Task material:

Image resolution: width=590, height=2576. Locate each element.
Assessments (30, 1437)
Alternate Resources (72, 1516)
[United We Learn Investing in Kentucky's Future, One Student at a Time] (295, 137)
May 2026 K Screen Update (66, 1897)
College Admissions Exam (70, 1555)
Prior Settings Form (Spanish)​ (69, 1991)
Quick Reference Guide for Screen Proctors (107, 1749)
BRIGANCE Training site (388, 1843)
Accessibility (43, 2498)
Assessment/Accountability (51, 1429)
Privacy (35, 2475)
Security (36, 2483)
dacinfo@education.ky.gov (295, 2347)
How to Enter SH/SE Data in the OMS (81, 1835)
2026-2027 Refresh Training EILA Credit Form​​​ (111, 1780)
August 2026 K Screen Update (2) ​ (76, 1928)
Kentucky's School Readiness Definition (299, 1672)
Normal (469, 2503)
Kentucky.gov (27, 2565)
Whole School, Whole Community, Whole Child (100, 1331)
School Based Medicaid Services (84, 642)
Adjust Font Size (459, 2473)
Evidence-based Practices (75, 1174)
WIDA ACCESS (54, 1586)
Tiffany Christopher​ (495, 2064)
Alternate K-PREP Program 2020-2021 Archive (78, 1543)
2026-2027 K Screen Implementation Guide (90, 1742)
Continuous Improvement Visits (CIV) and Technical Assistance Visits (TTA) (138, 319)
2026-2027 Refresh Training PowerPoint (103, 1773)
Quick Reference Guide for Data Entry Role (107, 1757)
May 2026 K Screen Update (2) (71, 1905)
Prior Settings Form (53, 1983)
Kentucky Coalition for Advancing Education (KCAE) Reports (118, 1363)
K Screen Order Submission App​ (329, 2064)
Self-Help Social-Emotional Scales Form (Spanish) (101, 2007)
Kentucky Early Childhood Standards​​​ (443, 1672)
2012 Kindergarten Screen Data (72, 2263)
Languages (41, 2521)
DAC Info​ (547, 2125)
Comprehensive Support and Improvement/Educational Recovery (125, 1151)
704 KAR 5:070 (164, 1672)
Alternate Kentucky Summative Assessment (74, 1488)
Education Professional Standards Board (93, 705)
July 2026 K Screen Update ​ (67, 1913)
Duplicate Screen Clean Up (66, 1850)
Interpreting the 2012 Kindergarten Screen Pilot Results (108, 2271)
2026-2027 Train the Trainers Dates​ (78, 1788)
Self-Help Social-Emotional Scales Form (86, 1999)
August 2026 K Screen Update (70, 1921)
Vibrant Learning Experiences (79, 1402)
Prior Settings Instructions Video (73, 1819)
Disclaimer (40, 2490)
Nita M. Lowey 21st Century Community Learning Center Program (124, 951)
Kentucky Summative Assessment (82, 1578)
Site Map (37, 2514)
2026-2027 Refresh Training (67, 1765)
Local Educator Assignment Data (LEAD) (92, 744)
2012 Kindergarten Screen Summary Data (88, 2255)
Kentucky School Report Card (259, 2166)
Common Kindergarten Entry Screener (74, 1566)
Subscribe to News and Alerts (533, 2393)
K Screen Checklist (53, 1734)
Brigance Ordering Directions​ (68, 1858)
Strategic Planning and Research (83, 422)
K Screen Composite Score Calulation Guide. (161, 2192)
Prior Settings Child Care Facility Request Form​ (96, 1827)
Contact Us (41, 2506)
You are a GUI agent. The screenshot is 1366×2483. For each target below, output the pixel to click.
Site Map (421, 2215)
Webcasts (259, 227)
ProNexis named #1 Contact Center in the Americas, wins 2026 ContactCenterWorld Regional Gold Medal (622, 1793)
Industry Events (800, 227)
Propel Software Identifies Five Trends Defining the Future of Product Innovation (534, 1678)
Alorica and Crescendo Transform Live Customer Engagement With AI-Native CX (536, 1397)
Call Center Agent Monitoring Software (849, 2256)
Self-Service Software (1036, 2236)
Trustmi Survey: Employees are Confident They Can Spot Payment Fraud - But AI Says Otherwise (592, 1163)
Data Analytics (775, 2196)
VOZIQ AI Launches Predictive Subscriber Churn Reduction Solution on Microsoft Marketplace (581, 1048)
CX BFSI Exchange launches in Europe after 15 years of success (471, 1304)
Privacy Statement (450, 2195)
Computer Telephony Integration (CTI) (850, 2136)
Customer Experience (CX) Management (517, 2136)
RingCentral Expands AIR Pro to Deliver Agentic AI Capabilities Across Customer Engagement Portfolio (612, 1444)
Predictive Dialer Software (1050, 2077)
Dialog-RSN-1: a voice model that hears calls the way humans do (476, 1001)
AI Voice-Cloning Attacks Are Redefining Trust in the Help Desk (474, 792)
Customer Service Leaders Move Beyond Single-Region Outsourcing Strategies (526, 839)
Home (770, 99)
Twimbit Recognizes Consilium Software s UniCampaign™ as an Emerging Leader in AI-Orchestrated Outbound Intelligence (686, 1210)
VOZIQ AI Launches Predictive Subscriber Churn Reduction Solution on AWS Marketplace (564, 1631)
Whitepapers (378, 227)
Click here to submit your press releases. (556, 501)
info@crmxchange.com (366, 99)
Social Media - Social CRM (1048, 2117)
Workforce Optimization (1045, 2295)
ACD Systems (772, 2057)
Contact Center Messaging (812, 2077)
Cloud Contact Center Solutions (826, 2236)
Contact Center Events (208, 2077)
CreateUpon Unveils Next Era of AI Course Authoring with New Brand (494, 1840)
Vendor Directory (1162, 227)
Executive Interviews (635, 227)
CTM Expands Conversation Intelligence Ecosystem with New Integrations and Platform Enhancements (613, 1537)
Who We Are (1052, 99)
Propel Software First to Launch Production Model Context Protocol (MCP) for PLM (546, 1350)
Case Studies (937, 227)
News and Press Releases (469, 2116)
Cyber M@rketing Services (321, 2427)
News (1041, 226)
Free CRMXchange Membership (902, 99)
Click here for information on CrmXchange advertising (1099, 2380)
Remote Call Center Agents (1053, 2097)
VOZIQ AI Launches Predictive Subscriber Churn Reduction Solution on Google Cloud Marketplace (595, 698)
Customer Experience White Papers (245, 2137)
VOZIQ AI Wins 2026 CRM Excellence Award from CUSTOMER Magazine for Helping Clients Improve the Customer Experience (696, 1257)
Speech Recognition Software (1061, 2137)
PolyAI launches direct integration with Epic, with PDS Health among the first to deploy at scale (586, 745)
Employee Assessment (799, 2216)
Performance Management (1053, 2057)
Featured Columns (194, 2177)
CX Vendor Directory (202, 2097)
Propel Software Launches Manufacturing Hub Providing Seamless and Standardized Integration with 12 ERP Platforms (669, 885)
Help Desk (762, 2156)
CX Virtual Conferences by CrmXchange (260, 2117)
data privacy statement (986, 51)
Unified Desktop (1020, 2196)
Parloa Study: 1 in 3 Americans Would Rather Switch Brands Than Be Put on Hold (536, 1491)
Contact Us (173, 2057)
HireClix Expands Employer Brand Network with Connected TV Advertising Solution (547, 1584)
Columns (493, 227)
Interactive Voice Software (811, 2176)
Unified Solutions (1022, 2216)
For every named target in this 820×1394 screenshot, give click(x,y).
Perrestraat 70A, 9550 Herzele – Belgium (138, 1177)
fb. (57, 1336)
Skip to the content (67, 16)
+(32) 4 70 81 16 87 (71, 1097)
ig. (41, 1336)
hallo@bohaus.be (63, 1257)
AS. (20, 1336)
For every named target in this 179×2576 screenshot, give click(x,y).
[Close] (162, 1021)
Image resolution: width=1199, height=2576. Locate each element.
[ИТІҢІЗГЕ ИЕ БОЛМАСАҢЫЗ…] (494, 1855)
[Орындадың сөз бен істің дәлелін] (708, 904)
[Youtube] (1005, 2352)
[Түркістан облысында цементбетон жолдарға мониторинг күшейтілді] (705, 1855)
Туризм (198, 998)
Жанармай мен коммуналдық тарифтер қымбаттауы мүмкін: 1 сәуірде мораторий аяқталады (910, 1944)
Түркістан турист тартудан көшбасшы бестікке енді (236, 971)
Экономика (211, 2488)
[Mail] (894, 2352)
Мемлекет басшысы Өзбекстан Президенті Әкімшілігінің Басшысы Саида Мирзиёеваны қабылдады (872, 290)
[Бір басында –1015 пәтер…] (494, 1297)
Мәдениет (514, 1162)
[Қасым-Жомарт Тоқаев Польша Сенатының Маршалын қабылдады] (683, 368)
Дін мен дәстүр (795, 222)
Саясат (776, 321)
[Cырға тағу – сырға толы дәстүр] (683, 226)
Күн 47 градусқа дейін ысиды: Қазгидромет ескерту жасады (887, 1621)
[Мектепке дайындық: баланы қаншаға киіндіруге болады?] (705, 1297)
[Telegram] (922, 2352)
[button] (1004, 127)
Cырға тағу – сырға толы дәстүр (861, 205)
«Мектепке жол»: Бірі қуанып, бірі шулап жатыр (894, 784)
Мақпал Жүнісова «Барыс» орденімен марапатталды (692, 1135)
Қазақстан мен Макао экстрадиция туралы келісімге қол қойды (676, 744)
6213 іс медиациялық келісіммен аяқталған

Your assignment: Word for word, reproduce the lines of the listing from the first one through the line containing "Quick Reference Guide for Screen", and no more.

Solution to the problem:
Image resolution: width=590, height=2576. Locate each element.
Assessments (30, 1437)
Alternate Resources (72, 1516)
[United We Learn Investing in Kentucky's Future, One Student at a Time] (295, 137)
May 2026 K Screen Update (66, 1897)
College Admissions Exam (70, 1555)
Prior Settings Form (Spanish)​ (69, 1991)
Quick Reference Guide for Screen Proctors (107, 1749)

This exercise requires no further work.